Noch toller wäre es natürlich, wenn es so etwas wie die Künstlersozialkasse auch für Bildungsarbeitende gäbe.

1 Kommentar in: bildungsarbeit   ... comment ... link


Freitag, 15. Januar 2016
Paul Mecheril zu Flucht und aktuellen Diskursen
Eine sehr lesenswerte Rede im Weser-Kurier.

0 Kommentare in: abschieben   ... comment ... link


Donnerstag, 14. Januar 2016
Ketten-Abschottung
tagesschau.de meldet, dass die Türkei syrische Flüchtlinge nach Syrien abschiebt. Das wird nun kritisiert:

"Die EU-Kommission teilte Monitor gegenüber mit, irreguläre Abschiebungen ohne individuelle Prüfung würden einen "Bruch internationalen Rechts" bedeuten und die Europäische Menschenrechtskonvention verletzen."

Natürlich ist das ein Bruch internationalen Rechts. Aber was denkt sich die EU? Selbst will sie die Flüchtlinge nicht aufnehmen, rüstet rechtswidrig ihre Grenzen auf, verpflichtet die Türkei, Flüchtlinge zu behalten - warum sollte die Türkei anders handeln als die EU?

Die Konsequenz müsste sein, die Grenzen für Flüchtlinge zu öffnen.

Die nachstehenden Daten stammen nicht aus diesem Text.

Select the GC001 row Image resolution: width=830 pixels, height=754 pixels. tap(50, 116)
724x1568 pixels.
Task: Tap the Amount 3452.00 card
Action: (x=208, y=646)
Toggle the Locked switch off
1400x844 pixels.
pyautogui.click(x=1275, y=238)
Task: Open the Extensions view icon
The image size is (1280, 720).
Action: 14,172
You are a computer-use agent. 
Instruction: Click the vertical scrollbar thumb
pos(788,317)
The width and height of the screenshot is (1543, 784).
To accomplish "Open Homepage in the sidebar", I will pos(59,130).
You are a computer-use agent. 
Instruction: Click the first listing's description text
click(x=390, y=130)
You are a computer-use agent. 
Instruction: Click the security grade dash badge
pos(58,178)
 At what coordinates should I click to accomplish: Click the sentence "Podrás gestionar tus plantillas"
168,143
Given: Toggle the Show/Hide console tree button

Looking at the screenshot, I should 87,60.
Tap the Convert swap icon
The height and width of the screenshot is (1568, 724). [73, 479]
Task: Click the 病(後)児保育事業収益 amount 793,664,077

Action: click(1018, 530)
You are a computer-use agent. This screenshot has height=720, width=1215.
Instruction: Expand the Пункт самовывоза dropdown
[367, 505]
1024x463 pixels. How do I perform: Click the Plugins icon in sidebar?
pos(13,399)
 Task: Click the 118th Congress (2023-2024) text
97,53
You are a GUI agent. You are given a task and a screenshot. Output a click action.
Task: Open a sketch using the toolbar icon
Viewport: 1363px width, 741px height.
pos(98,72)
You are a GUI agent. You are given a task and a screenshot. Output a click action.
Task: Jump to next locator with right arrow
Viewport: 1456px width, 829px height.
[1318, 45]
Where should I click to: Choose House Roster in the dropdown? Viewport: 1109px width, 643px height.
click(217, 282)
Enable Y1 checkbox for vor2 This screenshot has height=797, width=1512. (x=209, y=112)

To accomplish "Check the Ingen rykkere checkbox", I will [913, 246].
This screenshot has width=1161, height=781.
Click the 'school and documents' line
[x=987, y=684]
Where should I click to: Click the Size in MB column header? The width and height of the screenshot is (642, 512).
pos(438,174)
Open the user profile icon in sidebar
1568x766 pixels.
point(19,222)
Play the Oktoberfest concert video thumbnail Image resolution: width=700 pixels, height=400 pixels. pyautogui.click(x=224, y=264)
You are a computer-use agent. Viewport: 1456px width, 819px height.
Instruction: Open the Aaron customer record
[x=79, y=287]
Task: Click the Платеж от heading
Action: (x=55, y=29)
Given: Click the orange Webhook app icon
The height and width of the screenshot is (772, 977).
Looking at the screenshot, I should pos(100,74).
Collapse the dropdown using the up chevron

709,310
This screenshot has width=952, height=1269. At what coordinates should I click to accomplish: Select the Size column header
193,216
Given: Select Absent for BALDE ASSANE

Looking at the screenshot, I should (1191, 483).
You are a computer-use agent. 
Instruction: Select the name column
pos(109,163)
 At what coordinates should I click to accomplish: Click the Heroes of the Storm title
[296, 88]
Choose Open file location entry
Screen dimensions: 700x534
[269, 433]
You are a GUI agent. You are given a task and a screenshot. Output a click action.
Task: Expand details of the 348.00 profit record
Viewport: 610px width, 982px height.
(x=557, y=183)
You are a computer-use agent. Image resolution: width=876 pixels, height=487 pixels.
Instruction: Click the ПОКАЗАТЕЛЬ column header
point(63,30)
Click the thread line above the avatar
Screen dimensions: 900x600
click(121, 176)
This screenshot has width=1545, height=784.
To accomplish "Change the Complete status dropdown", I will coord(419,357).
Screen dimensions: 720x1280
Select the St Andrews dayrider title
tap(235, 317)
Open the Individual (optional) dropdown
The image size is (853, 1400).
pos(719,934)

0 Kommentare in: abschieben   ... comment ... link


Rechte Gewalt
tagesschau.de berichtet:

"Trauriger Rekord: Nie gab es so viele gewalttätige Übergriffe auf Flüchtlingsunterkünfte wie 2015. Vorläufige Zahlen des Bundeskriminalamts zeigen einen massiven Anstieg. Die Opposition geht von noch mehr Fällen aus."

Die rechte Gewalt scheint gerade in Deutschland wieder zuzunehmen. Auch 2016 gab es schon einige Gewaltausbrüche:

Die sexualisierte Gewalt am Kölner Hauptbahnhof als Vorwand nehmen, haben in Köln vermutlich biodeutsche Gewalttäter Menschen, die sie als 'Ausländer' klassifizierten, gejagt und zum Teil krankenhausreif geschlagen.

In Leipzig haben rechte Gewalttäter in einem linken Stadtteil gewüstet.

Daniel Bax fragt in der taz, warum es für die rechte Gewalt so wenig öffentliche Empörung gibt:

"Man könnte deshalb auch fragen: Welche Rolle spielt die mitteleuropäische Herkunft der Täter? Oder: Gehört Gewalt gegen Andersdenkende und Andersaussehende so sehr zu „unserer Kultur“, dass sie von vielen nicht als Skandal empfunden wird? Denn der große Aufschrei blieb bislang aus."

0 Kommentare in: rassistisch   ... comment ... link


Mittwoch, 13. Januar 2016
Sichere Herkunftssstaaten
Die taz berichtet, dass die Union diskutiert, ob Algerien und Marokko als sichere Herkunftsstaaten eingestuft werden sollen.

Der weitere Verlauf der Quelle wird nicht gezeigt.